SHORT TASK A: In the aquarium heater thread, what heater wattage range does Summer recommend?
SHORT TASK B: Copy the aquarium heater thread word for word from "It's hard to" to "more constructive feedback.".

DOCUMENT EXCERPT:

────────

# Heater for my 29gal tank



## Lieslq (Mar 13, 2012)

hi every1 my tanks temp is dropping lower and lower as the winter is coming neerer so i deceided to get a heater for both my 29gal with guppies and danios and the 16gal with my angel fish, but i have no idea witch heater to buy or how to install it without causing harm to the fish. Any advice would be appeciated.*c/p*


----------



## navigator black (Jan 3, 2012)

It's hard to comment, as you are in South Africa, and I expect a lot of equipment you would buy would have different brand names than what you would find where I am. Odds are the same transnational corporation will sell them, but very often under different brands.
If you could say what is available, then you could probably get more constructive feedback.


----------



## Summer (Oct 3, 2011)

You will want somewhere between a 100 and 150 watt. As Navigator said, I cant say what brands you have available but here jager, hydor, fluval are all respected brand names.


----------



## snail (Aug 6, 2010)

You want a heater that is adjustable so you can set it at the heat you want, not a fixed one.


----------



## NeonShark666 (Dec 13, 2010)

Here in the USA I always use 2 heaters, with each 1/2 the required wattage, in a large tank. I feel it gives better and more uniform heating when it gets cold and doesn't cook the fish when a heater gets stuck (often happens to old heaters). I like to use 50 watts per 10G. In your setup I would use two 75 watt heaters. Remember that Guppies and Danios don't need a lot of heat, 68-72F is fine. Angels do, however, need a higher temp (78-82).


----------



## snail (Aug 6, 2010)

NeonShark666 said:


> Here in the USA I always use 2 heaters, with each 1/2 the required wattage, in a large tank. (78-82).


I do the same even in both large and small tanks. I agree it is much safer as heaters usually get stuck on or off when they break. A heater of high wattage that is stuck on can kill fish pretty quickly.


----------

────────

GIVEN INFORMATION:
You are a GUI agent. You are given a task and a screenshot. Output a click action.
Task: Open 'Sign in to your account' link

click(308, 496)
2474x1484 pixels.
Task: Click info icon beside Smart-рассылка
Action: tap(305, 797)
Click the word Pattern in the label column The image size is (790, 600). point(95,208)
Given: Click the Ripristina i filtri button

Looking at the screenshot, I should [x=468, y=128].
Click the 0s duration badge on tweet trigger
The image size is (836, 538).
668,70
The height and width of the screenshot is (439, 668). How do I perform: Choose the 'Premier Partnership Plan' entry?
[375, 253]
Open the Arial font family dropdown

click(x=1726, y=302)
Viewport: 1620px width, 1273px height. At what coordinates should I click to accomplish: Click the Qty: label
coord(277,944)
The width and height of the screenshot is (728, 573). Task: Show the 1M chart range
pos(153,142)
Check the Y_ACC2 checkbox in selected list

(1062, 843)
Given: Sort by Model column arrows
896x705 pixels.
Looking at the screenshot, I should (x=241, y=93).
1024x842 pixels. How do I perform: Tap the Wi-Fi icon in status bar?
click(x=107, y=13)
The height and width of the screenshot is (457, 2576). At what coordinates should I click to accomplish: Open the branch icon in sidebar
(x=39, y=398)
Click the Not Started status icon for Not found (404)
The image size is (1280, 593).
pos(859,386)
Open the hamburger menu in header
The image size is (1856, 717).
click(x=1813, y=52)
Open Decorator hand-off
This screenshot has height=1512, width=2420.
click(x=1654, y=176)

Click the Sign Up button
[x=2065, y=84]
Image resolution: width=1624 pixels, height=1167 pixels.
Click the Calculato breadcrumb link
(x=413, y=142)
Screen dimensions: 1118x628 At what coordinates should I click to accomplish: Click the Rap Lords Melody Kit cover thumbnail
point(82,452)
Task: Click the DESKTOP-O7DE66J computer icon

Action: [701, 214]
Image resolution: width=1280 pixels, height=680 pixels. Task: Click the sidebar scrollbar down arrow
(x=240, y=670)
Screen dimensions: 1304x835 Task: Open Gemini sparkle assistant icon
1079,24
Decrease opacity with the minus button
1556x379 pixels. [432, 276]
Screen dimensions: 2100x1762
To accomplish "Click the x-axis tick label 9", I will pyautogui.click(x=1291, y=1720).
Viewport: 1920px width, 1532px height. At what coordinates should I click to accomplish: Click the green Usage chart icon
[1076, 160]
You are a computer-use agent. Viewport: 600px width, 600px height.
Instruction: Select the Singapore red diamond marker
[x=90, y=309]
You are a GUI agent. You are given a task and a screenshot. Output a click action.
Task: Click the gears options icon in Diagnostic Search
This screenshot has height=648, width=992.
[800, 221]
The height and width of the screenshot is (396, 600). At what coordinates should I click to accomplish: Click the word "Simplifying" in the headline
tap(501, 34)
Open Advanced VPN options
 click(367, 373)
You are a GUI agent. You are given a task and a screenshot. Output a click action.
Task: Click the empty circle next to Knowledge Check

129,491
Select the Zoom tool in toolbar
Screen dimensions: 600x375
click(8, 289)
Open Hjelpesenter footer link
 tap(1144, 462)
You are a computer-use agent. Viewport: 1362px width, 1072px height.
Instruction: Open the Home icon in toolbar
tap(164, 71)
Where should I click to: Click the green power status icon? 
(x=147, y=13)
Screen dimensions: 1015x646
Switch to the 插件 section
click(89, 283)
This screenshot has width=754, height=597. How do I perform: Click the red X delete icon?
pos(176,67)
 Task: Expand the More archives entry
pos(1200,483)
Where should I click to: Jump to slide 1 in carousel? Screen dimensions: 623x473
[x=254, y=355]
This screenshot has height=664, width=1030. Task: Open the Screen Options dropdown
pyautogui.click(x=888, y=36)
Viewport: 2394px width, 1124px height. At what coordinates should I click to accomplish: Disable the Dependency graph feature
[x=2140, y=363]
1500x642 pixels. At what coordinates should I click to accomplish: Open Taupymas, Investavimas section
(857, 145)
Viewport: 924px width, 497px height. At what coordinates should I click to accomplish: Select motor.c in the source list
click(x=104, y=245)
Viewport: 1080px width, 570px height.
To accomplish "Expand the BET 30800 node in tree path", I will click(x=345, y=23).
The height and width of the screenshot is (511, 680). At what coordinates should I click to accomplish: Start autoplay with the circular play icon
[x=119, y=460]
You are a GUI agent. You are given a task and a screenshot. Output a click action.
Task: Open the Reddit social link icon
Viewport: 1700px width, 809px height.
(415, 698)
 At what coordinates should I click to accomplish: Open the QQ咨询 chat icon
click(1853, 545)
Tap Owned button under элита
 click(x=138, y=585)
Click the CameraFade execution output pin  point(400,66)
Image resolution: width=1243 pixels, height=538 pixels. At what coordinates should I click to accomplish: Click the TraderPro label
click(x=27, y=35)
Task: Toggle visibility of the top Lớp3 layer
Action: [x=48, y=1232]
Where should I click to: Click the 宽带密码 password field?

────────

CORRECT OUTPUT A: Somewhere between 100 and 150 watts.

CORRECT OUTPUT B:
It's hard to comment, as you are in South Africa, and I expect a lot of equipment you would buy would have different brand names than what you would find where I am. Odds are the same transnational corporation will sell them, but very often under different brands.
If you could say what is available, then you could probably get more constructive feedback.